The seven half-hour episodes feature a wealth of wily, charismatic actors, a few back for an encore from season one. How those episodes work for those who haven't seen the set-up - the Julia Roberts-headlined 2018 season - is tough to assess. I'd have to unsee it to find out.
This time, no Julia Roberts. Janelle Monae takes the lead. It begins with a simple, trailer-friendly hook: A woman wakes up in a rowboat in the middle of a lake, alone, with no idea how she got there. The man on the shore doesn't help her. Gradually Monae, who plays the foggy-headed mystery woman, puts a few too-convenient clues together. After establishing the present-day dilemma, the new "Homecoming" jumps back in time, darting in and out of the narrative framework established in season one.
Avoiding spoilers as much as possible: Jackie, the woman Monae thinks she is, is the longtime partner of Audrey (Hong Chau), the relentlessly patronized receptionist at the sinister Geist corporation. At season one's end Audrey ascended, triumphantly, turning the tables on her bullying superior (Bobby Cannavale), just as the U.S. Department of Defense investigation into a Geist program called Homecoming turned up a world of deception, begging for scapegoats.
Designed to assist returning Iraq war veterans with post-traumatic stress disorder, the Homecoming facility was, in reality, a secret drug-trial regimen feeding a memory-destroying, plant-derived substance to unsuspecting soldiers returning home. Season two starts making a case for itself in episode three, with the return of Walter Cruz, the U.S. Army vet played by Stephan James, whose counseling and friendship with the Roberts character gave season one its spine.

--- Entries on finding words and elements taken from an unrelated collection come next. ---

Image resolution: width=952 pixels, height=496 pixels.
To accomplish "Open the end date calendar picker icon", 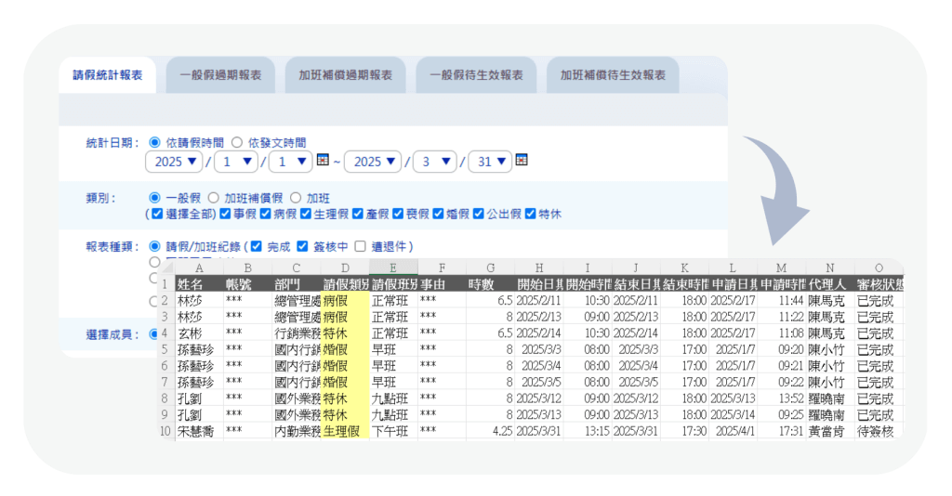I will tap(522, 161).
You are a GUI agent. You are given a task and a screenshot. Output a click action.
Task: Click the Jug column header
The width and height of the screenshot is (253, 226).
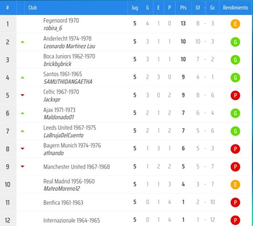click(x=135, y=8)
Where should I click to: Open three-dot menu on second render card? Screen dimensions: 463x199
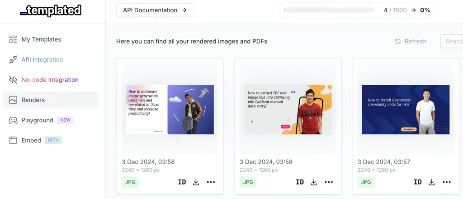329,182
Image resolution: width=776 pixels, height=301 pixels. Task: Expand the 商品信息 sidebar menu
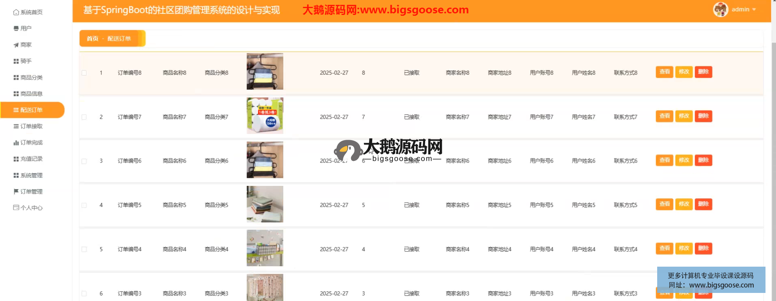coord(31,94)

Newcomers to the new season include Chris Cooper as the hermit-like visionary Leonard Geist, referred to but not seen in season one. Also there's Joan Cusack, having a high, droll time of it as a Pentagon official giddy at the prospect of using the memory berry for all sorts of new and fabulous projects. Podcast and series creators and writers Mica Bloomberg and Eli Horowitz remain on board this season Last season was directed, with unnerving skill, by Sam Esmail ("Mr. Robot"). Season two director Kyle Patrick Alvarez works in a related if less inspired visual universe, full of split-screen activity riffing on Brian De Palma, among others. It suggests also the next retro generation of Zoom meetings.

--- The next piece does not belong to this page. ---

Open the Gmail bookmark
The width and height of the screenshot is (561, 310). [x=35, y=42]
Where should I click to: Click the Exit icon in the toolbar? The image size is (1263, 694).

The story feels thinner this time, not simply 90 minutes shorter (though the finale's pretty terrific). Monae works in stealth mode, carefully controlling each reaction and interaction. Generally that approach works, though I suspect she has looser, more surprising work ahead of her. When Monae loosens up with Chau (when the material allows it, that is), the series discovers a valuable human element. Conspiracy thrillers can be about people, or they can be about plot, or they can be about both, which is very, very difficult. At its best season two manages both, and among its adroit plusses, there's a clever original score by composer Emile Mosseri ("The Last Black Man in San Francisco"), taking things away from the first season's brazen soundtrack-sampling of Bernard Herrmann, Ennio Morricone and other giants.
Why does memory loss remain such a potent plot device? I forget. Just kidding. It's because your memories pull us back while pushing us forward, and being forced to improvise your way through a treasure hunt means the rules and signifiers are changing every second. In works as disparate as the Jason Bourne movies, Christopher Nolan's "Memento" and "Homecoming," the characters' haunted confusion and jagged brain chasms allow writers, directors and actors a full range of interior pain, externalized. Season two of "Homecoming," more action-oriented than season one, goes down easily, though your nerves never feel entirely ... unnerved. And that's the point. Isn't it?